Hi all,
I have a dataframe with a text colum, which I‘d like to annotate and other columns with metadata.
As the strings in my text column have to start and to end with \n (I would like to annotate it literally). I have trouble to convert the dataframe to a suitable jsonl-file.
Is there any code how to convert a dataframe to jsonl which should serve as an input to prodigy?
Hi Mitro
dataframe can be easily converted into json file.
For example
If you saved a data frame in the name data, all you need to do is the following steps
By "literally", do you mean that you want to have the line break included in the data, or do you want to be able to literally read the text "\n" on the screen?
In the manual annotation interfaces, Prodigy will render newline characters with a little ↵ icon and a line break to make sure they're visible and you know they're in the data, but don't annotate them by accident (see here for an example). In the non-manual interfaces, they're rendered as regular line breaks by default.
If you actually want to see \n on the screen, you'd have to escape the \ in your JSON, e.g. \\n. This way, it's not interpreted as a newline.
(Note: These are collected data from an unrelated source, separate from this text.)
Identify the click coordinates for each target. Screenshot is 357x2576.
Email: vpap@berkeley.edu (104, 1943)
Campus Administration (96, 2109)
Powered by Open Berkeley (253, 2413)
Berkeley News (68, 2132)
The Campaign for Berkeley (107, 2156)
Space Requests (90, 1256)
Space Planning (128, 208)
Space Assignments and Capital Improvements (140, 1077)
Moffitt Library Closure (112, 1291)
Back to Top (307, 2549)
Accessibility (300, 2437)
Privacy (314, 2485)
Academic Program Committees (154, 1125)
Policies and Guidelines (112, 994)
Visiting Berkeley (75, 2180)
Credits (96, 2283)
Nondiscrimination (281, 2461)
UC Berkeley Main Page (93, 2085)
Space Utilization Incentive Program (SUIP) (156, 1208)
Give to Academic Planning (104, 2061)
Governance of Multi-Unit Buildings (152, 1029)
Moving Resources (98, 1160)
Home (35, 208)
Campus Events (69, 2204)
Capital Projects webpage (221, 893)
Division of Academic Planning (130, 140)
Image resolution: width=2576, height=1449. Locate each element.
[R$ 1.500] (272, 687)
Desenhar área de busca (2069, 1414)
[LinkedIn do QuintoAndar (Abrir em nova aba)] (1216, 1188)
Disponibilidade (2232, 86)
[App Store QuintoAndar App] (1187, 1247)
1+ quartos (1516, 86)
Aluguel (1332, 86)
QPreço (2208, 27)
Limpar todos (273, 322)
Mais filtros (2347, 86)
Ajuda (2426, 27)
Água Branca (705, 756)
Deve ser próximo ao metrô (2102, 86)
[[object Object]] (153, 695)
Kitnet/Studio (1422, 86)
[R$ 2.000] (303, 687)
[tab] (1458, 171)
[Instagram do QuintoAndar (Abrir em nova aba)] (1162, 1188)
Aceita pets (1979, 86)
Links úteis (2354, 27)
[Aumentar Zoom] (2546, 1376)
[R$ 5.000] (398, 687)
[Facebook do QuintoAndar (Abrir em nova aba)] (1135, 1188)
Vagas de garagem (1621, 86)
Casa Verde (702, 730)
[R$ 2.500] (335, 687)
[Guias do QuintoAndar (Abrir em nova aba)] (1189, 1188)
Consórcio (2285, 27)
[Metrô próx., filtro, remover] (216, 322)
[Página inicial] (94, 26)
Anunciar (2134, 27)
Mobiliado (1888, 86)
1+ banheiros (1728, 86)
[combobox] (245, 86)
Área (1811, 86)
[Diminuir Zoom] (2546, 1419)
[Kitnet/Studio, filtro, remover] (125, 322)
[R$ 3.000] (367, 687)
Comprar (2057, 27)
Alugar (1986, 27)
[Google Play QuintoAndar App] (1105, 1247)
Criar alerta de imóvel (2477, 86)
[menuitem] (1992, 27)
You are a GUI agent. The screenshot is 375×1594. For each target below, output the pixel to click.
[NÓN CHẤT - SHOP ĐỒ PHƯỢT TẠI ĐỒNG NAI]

thanks for your response. Yes, the arrow is what I actually see, so if I will annotate my data with the arrow (line break). The NER Model will make correct predictions for entities with \n? The \n is a valuable feature what my model needs to learn.
Yes, exactly, that's the idea of the arrow symbol! Without it, the newlines can easily be overlooked (even though they can potentially matter a lot to the model).
By default, Prodigy automatically disables newline and whitespace tokens and makes them unselectable. For most use cases, this is reasonable, because you typically don't want newlines or tabs inside your entity spans. But you can change the behaviour by setting "allow_newline_highlight": true in your prodigy.json.